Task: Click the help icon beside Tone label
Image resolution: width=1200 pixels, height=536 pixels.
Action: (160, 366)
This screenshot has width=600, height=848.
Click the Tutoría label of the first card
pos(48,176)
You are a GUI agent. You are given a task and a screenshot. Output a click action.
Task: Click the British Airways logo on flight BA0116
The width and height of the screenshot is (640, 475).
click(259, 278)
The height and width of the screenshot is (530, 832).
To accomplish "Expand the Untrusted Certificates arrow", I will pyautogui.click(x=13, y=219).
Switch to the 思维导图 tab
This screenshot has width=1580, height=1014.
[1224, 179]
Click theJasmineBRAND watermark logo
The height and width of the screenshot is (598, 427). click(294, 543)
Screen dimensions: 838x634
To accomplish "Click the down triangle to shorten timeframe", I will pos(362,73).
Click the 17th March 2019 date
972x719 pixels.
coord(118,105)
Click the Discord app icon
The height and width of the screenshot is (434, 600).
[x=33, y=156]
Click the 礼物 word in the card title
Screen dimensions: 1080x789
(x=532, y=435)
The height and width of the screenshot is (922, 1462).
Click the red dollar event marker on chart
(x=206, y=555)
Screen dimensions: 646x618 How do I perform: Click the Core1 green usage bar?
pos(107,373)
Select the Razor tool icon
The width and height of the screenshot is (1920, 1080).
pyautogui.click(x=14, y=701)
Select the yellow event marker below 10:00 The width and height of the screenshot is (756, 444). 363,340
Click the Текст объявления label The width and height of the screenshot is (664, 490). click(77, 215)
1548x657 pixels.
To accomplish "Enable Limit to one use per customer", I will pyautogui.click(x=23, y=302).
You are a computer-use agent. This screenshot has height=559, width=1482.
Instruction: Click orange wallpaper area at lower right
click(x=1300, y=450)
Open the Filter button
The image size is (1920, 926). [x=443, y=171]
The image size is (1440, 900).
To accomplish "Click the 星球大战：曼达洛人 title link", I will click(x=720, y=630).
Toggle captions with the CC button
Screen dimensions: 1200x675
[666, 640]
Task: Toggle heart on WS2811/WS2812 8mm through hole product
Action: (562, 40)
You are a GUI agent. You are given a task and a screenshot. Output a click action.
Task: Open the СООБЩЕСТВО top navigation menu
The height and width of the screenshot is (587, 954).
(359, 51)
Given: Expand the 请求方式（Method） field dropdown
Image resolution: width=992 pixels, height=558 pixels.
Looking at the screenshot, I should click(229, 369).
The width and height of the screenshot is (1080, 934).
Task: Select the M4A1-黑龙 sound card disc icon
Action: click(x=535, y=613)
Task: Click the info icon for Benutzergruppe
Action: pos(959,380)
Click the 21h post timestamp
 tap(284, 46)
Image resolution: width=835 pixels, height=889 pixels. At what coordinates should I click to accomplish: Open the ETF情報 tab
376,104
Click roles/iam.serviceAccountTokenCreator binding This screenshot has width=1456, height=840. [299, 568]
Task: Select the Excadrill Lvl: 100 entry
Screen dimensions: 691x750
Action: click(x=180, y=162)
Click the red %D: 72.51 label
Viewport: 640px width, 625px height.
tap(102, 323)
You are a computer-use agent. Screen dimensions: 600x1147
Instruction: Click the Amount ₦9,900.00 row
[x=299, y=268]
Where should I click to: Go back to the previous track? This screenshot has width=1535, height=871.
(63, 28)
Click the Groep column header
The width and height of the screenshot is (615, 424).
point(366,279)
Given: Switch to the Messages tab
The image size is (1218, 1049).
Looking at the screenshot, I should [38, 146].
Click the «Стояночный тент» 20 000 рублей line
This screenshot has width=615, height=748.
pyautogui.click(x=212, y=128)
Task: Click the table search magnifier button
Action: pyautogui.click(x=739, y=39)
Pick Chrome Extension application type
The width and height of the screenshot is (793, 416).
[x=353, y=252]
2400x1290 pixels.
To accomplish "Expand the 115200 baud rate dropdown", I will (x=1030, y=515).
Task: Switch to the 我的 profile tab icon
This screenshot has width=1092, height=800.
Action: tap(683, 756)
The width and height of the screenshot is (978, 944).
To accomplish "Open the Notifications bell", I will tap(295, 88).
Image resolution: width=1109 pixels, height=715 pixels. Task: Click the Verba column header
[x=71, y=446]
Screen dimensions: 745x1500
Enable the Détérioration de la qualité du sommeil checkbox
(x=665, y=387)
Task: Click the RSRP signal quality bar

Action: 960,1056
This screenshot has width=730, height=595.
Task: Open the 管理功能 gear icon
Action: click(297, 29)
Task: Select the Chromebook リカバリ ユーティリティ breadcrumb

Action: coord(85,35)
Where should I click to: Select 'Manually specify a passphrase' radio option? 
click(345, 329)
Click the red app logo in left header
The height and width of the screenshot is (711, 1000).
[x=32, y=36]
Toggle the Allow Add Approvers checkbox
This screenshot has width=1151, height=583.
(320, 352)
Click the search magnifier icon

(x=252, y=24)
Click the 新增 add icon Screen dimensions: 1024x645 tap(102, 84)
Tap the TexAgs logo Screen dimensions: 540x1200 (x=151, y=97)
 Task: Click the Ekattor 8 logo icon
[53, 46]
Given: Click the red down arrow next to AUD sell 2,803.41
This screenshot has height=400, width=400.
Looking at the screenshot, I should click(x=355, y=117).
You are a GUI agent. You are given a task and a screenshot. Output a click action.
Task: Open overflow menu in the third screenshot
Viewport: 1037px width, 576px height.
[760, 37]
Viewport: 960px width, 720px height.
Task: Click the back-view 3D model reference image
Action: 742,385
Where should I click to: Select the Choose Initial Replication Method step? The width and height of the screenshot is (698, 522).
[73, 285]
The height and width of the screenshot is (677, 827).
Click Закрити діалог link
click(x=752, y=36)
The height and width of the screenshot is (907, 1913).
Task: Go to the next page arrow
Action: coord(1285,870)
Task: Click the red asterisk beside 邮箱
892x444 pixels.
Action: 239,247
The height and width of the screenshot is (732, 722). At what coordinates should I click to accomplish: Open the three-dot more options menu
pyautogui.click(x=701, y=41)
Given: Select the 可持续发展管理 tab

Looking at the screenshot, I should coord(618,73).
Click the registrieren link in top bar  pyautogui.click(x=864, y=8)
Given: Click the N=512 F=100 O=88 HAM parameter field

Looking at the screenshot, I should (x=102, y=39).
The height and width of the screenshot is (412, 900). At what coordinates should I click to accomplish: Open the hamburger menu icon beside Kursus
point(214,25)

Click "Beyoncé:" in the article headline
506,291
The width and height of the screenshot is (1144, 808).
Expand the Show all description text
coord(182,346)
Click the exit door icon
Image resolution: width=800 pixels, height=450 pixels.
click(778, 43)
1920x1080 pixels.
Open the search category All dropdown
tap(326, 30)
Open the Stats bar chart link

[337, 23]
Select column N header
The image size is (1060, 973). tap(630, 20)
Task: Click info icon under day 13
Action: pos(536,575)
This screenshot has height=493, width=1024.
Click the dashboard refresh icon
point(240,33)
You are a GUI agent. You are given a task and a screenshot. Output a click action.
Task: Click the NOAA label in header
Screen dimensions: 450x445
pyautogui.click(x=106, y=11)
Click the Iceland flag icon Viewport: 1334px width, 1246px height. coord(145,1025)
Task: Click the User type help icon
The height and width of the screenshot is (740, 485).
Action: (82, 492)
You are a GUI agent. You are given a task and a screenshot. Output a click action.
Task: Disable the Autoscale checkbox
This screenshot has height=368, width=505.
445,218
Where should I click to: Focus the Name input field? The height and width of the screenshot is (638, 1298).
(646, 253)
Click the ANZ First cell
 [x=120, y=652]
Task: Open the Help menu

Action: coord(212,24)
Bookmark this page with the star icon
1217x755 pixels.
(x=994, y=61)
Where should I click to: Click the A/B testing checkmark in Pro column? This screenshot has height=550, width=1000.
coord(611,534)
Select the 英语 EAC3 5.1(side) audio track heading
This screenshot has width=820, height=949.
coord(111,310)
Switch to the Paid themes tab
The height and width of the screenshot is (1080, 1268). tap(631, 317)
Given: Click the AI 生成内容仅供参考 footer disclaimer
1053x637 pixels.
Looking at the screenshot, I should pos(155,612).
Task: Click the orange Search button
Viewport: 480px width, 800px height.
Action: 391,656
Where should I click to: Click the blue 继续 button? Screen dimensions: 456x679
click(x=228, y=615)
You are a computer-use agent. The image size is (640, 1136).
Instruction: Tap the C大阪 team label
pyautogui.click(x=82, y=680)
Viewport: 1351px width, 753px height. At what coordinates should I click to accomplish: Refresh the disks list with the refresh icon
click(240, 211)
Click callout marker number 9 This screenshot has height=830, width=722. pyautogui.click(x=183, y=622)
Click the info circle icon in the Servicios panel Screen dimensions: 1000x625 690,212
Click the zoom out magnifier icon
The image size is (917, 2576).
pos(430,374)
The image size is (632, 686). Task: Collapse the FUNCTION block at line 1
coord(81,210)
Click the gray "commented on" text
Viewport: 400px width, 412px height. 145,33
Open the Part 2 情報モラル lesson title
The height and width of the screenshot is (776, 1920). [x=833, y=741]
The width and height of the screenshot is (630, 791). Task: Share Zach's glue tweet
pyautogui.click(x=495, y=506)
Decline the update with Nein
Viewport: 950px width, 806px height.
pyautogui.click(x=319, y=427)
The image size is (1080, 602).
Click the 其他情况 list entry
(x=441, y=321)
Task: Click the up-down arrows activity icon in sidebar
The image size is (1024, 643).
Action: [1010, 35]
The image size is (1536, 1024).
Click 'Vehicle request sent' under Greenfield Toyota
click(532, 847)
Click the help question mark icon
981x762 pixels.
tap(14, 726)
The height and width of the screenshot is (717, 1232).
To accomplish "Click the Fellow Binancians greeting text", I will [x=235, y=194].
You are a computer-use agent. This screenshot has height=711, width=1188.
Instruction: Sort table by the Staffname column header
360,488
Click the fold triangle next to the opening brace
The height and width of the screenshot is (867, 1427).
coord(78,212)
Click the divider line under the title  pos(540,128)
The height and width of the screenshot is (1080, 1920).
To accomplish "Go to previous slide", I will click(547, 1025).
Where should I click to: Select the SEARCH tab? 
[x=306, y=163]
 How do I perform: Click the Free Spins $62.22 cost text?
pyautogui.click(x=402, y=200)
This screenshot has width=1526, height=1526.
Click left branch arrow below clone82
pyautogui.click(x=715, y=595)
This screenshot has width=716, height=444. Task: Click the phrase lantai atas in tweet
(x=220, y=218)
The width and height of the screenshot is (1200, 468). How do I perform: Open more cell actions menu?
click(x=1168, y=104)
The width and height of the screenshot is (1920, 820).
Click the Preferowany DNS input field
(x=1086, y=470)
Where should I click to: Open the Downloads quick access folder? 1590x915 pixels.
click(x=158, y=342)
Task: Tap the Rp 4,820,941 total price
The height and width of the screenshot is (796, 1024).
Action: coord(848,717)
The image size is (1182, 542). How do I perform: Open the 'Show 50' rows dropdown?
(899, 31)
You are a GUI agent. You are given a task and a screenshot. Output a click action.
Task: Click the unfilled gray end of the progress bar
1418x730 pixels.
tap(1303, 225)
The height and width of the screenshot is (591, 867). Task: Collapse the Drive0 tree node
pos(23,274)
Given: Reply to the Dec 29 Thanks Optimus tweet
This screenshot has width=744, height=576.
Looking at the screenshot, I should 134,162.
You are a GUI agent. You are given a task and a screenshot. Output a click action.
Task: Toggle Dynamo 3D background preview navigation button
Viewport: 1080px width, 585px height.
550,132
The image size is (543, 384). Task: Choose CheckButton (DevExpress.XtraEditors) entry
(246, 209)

# # #

■ Aim of the task: Of the entries above, repeat exactly the lines between the line with "Select the 英语" and the line with "Click callout marker", inclusive, and no others.

■ Output of the task:
Select the 英语 EAC3 5.1(side) audio track heading
This screenshot has width=820, height=949.
coord(111,310)
Switch to the Paid themes tab
The height and width of the screenshot is (1080, 1268). tap(631, 317)
Given: Click the AI 生成内容仅供参考 footer disclaimer
1053x637 pixels.
Looking at the screenshot, I should pos(155,612).
Task: Click the orange Search button
Viewport: 480px width, 800px height.
Action: 391,656
Where should I click to: Click the blue 继续 button? Screen dimensions: 456x679
click(x=228, y=615)
You are a computer-use agent. The image size is (640, 1136).
Instruction: Tap the C大阪 team label
pyautogui.click(x=82, y=680)
Viewport: 1351px width, 753px height. At what coordinates should I click to accomplish: Refresh the disks list with the refresh icon
click(240, 211)
Click callout marker number 9 This screenshot has height=830, width=722. pyautogui.click(x=183, y=622)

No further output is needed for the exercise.